This is the give-and-take we expect from the scientific community.

Just don't take away my Black Holes.

This is not the first time science has done this to me.  When I was a kid, my favorite dinosaur was the brontosaurus.  Everyone has their favorite, I know.  For a lot of people it's the tyrannosaur, but I always thought that one was kind of showy.  It's like saying your favorite Sno-Cone flavor is Cherry.  Big Whoop.  I'd take almost anything over a tyrannosaur: pterodactyl, ankylosaurus, hadrosaurus, but the brontosaurus was my favorite.

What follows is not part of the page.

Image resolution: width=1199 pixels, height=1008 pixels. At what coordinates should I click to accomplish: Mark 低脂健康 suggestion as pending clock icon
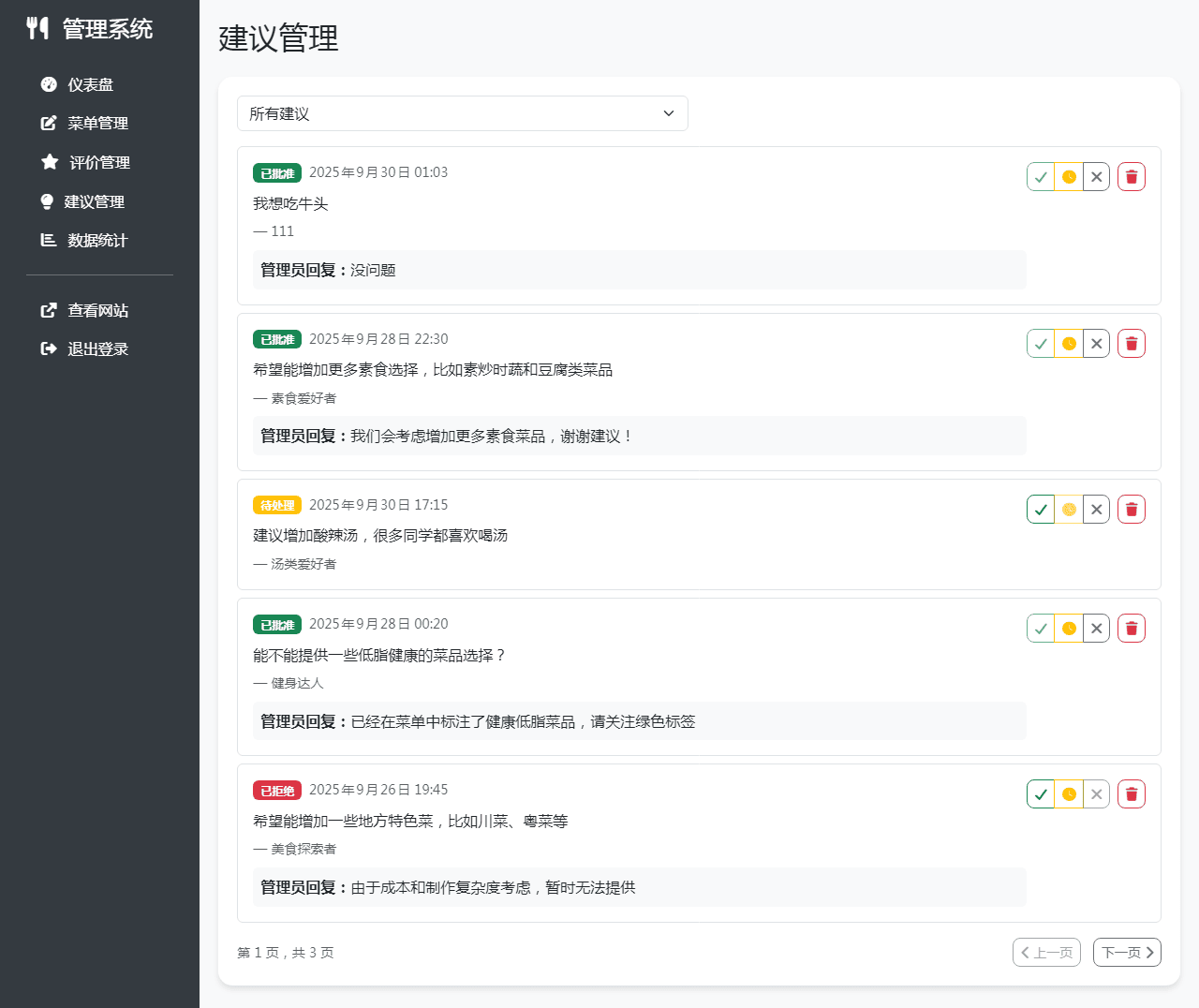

I remember the day my mother broke the news to me.  There is no such thing as a brontosaurus, she said.  There never was.  A lazy paleontologist had put the skull of one dinosaur onto the body of another.  To imagine how I felt, think of a little child, innocent and dewy, being told there is no Santa Claus, that the reason people thought there was a Santa Claus was because they'd taken the skull of one person and put it on the body of another.  Stephen Gould was there and put his arm around my shoulder, "Cheer up little man," he said.  He wasn't calling me by name, he was just being patronizing.  "Sure, you've lost the brontosaurus, but now we have raptors.  You'd never even heard about raptors!"  This only made me cry harder.  As far as I'm concerned, a raptor is just a sportier model of a tyrannosaur.

It hurt, but I took that hurt and buried it deep inside.  And then one day.  They told me Pluto wasn't a planet.

I guess everyone can tell you exactly where he was and what he was doing when he heard the news Pluto isn't a planet.  For me, I was on a MARTA train heading downtown.  I'd just stepped on some gum, and was looking at the sole of my shoe, formulating the nascent idea that maybe gravity is just because the earth is sticky.  Then I looked up and saw the newspaper someone was reading.  PLUTO NOT A PLANET!!!  screamed the headline.  I told myself it was a misprint, a hoax, but everyone in the subway was reading the same newspaper, and all the headlines said the same thing.
I rode the MARTA to the end of the line and got off in a daze at the airport.  Without thinking, I boarded a plane for Buenos Aires.  When I got off the plane, I just began walking, not even caring where I was going.  I didn't stop until I was staring across Cape San Pio towards Antarctica.  I was so numbed, I'd completely missed my stop.

You see, of all the planets, Pluto was my favorite.  Everyone else would say Saturn, sure, Saturn, the tyrannosaur of planets.  (Jupiter, in case you were thinking of correcting me, is the gigantosaurus of planets.)

And now Stephen Hawking has taken away my Black Holes.  Yes, I still have supernovas, and red dwarfs, and binary star systems.  But Black Holes were my favorite.

Dog-dang you, Stephen Hawking, dog-dang you to eternal heck.